Your assignment:
Transcribe the data that follows precisely, omitting nothing.

Collected data
"""

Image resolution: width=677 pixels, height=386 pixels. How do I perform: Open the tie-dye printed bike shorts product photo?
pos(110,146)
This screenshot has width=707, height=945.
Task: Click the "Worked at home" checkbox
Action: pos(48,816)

"""

Solution to the exercise:
Image resolution: width=677 pixels, height=386 pixels. How do I perform: Open the tie-dye printed bike shorts product photo?
pos(110,146)
This screenshot has width=707, height=945.
Task: Click the "Worked at home" checkbox
Action: pos(48,816)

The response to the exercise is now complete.